I saw some bottles in the hair dept that looked just like the thermocell bottles, but were about half the price.  If memory serves me right it had thermocell in little letters on the box.


----------



## Dog Hunter (Sep 16, 2004)

I think this is them.
http://www.epinions.com/pr-Styling_Tools-ThermaCELL_Refill_Cartridges_TC2BC/display_~latest_prices


----------



## dbodkin (Sep 16, 2004)

As with most "specialized" products. Prices goes up just ad camo or the word gourmet... If you look in the hair care products there is a fuel cell made for a portable hair curler that will work with therm-a-cell.  I was in Big Lot last year and bought a handful for cheap....


----------



## Razorback (Sep 16, 2004)

FYI

Wally World has the butanes near the curling irons (don't ask me how I know  )  They do have the thermacell name on them & the price I saw was about $4.97 for 2 cartridges.


----------



## Ga-Spur (Sep 16, 2004)

How long does a container last?


----------



## Hunterrs (Sep 16, 2004)

One container lasts 12 hours.  I mat last 4.  That’s why they start you of with one butane cylinder and 3 mats.  The problem is it is easy to leave them on and forget, that's why people end up with extra mats.


----------



## dbodkin (Sep 16, 2004)

Hey you could curl your hair a keep the skeeter away at the same time :speechles


----------



## Slug-Gunner (Sep 17, 2004)

*WARNING! Link downloads "SpyWare"....*



			
				Dog Hunter said:
			
		

> I think this is them.
> http://www.epinions.com/pr-Styling_Tools-ThermaCELL_Refill_Cartridges_TC2BC/display_~latest_prices



My spyware program warned of attempted download of spyware/adware from this web site when I clicked on it.
 :  :speechles


----------



## Slug-Gunner (Sep 17, 2004)

*It WON'T WORK....*



			
				garndawg said:
			
		

> OK, guys,
> 
> I KNOW someone out there has already tried to save five bucks by trying to recharge the little ThermaCell butane bottles with the cig lighter recharge bottles.
> 
> ...



I tried it using the Ronson refill can. I had to trim the tip to fit the opening on the ThermaCell butane cartridge. Some went in, but not enough to last more than a couple of minutes.
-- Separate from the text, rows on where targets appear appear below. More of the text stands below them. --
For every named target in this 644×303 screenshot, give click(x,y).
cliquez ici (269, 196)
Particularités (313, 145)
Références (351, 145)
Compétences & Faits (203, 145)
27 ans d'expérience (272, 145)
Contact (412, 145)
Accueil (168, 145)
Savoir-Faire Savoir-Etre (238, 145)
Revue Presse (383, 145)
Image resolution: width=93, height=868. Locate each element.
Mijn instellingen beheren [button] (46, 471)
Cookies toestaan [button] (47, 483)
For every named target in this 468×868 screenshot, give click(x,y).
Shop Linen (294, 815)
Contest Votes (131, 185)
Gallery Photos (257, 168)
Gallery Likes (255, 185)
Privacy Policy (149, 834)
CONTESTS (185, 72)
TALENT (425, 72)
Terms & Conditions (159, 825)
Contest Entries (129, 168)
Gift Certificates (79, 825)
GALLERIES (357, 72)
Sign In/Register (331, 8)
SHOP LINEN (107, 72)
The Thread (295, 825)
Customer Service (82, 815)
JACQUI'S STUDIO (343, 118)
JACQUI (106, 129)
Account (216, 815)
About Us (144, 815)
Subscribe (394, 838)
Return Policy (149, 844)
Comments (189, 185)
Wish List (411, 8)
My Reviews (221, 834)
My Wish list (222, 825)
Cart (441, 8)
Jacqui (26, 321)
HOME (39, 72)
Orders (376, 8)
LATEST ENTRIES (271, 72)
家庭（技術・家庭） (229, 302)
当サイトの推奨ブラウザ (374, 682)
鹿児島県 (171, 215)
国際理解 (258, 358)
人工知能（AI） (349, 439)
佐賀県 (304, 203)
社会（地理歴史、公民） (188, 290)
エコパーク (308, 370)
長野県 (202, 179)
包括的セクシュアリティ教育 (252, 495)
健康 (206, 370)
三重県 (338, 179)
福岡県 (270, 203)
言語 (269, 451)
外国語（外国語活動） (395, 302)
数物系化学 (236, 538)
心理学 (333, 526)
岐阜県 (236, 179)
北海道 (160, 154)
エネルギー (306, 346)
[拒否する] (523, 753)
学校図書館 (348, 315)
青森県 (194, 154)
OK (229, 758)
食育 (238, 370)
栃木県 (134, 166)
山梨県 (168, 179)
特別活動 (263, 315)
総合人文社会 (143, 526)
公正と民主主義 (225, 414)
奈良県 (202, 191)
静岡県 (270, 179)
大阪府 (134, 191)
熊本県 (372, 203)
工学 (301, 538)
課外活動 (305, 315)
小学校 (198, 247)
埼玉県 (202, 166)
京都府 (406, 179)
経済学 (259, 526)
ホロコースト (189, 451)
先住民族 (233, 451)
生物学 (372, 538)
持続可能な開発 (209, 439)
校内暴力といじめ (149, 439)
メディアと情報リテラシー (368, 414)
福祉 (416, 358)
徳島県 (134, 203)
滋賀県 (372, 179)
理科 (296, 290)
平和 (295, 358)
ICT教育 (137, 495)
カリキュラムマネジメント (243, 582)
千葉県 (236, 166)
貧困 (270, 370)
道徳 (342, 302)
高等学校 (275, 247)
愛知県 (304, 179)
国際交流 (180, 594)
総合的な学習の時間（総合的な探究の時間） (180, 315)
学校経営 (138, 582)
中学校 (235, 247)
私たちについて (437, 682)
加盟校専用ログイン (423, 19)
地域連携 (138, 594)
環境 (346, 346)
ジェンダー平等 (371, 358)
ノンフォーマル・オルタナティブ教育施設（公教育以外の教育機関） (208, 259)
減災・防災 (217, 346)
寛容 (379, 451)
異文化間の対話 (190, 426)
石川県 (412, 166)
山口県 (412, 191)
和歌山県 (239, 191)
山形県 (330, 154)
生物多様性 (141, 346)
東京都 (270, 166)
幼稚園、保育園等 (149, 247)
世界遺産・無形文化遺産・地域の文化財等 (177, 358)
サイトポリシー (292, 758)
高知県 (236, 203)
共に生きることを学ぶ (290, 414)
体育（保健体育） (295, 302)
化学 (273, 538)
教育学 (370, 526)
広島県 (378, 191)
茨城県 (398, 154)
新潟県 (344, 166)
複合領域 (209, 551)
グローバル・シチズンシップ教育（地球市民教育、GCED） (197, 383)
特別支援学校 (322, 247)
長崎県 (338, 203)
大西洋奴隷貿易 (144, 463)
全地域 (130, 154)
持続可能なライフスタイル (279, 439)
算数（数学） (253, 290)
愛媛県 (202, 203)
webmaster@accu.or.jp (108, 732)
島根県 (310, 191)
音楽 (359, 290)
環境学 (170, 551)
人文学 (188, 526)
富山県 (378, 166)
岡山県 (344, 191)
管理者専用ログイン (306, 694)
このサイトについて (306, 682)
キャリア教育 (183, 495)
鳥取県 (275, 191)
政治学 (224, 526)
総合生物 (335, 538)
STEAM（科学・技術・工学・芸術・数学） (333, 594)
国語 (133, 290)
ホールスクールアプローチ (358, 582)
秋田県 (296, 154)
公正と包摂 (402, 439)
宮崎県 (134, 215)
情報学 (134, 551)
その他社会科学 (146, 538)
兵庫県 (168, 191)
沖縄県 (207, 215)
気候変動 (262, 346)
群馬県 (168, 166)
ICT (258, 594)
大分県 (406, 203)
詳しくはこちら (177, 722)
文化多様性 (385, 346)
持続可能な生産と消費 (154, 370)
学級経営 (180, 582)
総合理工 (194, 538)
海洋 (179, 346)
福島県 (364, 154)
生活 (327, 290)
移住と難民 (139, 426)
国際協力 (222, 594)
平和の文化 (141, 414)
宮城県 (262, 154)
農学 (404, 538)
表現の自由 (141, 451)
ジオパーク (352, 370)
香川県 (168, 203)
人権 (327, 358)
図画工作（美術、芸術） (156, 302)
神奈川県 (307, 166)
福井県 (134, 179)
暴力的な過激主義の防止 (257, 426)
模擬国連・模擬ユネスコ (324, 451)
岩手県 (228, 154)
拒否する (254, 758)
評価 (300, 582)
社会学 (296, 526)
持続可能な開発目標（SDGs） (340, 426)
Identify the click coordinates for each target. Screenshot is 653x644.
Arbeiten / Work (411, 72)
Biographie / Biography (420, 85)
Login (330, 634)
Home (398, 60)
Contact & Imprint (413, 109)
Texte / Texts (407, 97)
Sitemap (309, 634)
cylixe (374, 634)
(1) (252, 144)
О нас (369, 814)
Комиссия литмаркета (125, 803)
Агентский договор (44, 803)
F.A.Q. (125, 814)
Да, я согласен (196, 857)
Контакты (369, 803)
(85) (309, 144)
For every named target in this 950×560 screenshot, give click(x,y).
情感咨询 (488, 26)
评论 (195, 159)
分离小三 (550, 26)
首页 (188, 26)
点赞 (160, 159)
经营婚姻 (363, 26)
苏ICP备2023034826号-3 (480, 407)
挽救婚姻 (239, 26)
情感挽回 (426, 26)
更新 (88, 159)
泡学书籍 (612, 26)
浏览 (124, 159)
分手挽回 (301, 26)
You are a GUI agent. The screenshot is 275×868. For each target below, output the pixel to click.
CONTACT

There is NO WAY to relieve the pressure inside, like there is when you fill up a 20 lb propane gas grill cylinder or RV propane tank. There is a small metal ball pushed into the bottom of the ThermaCell cylinder that is probably installed after it is filled at the factory. Save your money and effort and just buy the replacement cartridges in the curling iron department.
 :


----------



## hpurvis (Sep 20, 2004)

Have not found anyone in the Commerce store with sense enough to order any in the hair dryer dept. You get  DUH and thats it..


----------



## Walkie Takie (Sep 29, 2004)

*thermocell  ????*

try to find one in walmart in loganville fri nite  no luck ////  maybe later ??????    w/t
  did someone say they were at BPS   ??????


----------



## Darryl (Sep 29, 2004)

Slug-Gunner said:
			
		

> I tried it using the Ronson refill can. I had to trim the tip to fit the opening on the ThermaCell butane cartridge. Some went in, but not enough to last more than a couple of minutes. There is NO WAY to relieve the pressure inside, like there is when you fill up a 20 lb propane gas grill cylinder or RV propane tank. There is a small metal ball pushed into the bottom of the ThermaCell cylinder that is probably installed after it is filled at the factory. Save your money and effort and just buy the replacement cartridges in the curling iron department.
> :



Good info. Thanks.


----------



## frankwright (Sep 29, 2004)

I have seen cases of 24 refills sold on Ebay for less than $5.00. I don't know about the shipping costs but it has to be cheaper than buying two from thermacell.

Do a search for "thermacell" and see what you find.

I don't think anybody has figured out a cheap way to do the mats YET.


----------



## DanSmith (Sep 29, 2004)

Razorback said:
			
		

> FYI
> 
> Wally World has the butanes near the curling irons (don't ask me how I know  )  They do have the thermacell name on them & the price I saw was about $4.97 for 2 cartridges.


you been curling your hair?


----------



## bilgerat (Sep 29, 2004)

*cells*

the seed n feed store in monticello has them with the bug repelant cards.


----------